Seitdem die Europäische Union in ihrer „Globalen Strategie für die Außen- und Sicherheitspolitik“ im Jahr 2016 erstmals explizit das Ziel äußerte, strategische Autonomie anzustreben, mangelte es in den letzten Jahren nicht an Lackmustests für diesen Vorsatz: Der europäische Rettungsversuch des Iran-Abkommens nach dem unilateralen Ausstieg der Regierung Donald Trumps oder die Frage, wie die EU nach dem US-Austritt das Pariser Klimaabkommen wiederbeleben könne, haben eine rege Debatte angestoßen. Es geht um die Grenzen europäischer Soft Power und Optionen für eine militärisch unterfütterte Rolle als Sicherheitsgarant in der eigenen Nachbarschaft. Die EU solle die Sprache der Macht lernen, so Außenbeauftragter Josep Borrell im Oktober 2019, während zeitgleich infolge des türkischen Einmarsches in die syrischen Kurdengebiete die Spannungen zwischen den NATO-Verbündeten USA und Türkei zunahmen und die Bedeutung von Großmachtrivalitäten im regionalen Gefüge vor Europas Haustür untermalten.
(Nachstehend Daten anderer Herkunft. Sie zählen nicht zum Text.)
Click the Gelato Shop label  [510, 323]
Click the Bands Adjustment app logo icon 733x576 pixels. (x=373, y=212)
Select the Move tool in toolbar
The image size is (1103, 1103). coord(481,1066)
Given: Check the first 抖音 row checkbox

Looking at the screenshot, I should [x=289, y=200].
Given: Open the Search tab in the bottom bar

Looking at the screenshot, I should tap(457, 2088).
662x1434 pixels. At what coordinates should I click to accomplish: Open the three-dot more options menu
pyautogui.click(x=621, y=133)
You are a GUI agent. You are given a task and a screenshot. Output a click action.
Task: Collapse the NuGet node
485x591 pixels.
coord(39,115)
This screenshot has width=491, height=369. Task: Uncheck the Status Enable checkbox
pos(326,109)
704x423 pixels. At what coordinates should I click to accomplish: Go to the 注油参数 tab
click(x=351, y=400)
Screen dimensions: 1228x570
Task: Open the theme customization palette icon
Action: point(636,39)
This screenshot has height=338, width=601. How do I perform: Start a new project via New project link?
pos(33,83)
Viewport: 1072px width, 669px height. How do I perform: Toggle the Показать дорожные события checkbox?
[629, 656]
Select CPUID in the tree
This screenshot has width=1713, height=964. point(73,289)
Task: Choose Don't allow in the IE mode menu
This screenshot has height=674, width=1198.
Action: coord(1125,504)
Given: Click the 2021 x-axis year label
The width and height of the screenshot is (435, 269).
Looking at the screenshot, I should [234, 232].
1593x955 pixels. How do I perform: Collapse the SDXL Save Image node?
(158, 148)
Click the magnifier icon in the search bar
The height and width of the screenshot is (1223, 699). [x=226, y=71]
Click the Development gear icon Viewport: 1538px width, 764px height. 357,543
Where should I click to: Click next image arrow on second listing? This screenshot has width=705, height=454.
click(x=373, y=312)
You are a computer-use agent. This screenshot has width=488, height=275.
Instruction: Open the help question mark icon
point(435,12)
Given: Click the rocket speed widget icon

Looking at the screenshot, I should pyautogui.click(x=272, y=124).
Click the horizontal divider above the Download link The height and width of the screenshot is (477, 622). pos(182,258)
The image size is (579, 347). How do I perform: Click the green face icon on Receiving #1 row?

In diesem Feld gilt es, Perspektiven auf die globale Rolle der EU zu diskutieren. Wie unabhängig können und sollten sich die Europäer vom Partner USA machen, wie sich in strategisch wichtigen Weltregionen wie Nahost oder dem Indopazifik positionieren? Zentral geht es dabei um die Positionierung der Europäischen Union gegenüber China. Zwischen den Vorstößen des französischen Präsidenten Emmanuel Macron, der strategische Autonomie auch militärisch denkt, und der auch unter dem neuen Präsidenten Joe Biden unveränderten Erwartung, Europa solle seine eigene Sicherheit stärker selbst in die Hand nehmen, beleuchteten wir aktuelle Handlungsoptionen. Vor dem Lichte einer zu hinterfragenden multilateralen Ausrichtung Joe Bidens sprachen wir auch über Perspektiven für eine neue deutsche Außenpolitik nach der Koalitionsbildung: Welcher Aufbruch der EU kann mit einer möglichen Ampelkoalition gelingen, wie hält sie es mit der strategischen Autonomie Europas?
Gäste:
Prof. Dr. Gisela Müller-Brandeck-Bocquet
Inhaberin der Professur für Europaforschung und Internationale Beziehungen an der Julius-Maximilians-Universität Würzburg
Dr. Andrew B. Denison
Direktor von Transatlantic Networks
Moderation:
Martin Wagner
Hörfunkdirektor des Bayerischen Rundfunks (2014−2020)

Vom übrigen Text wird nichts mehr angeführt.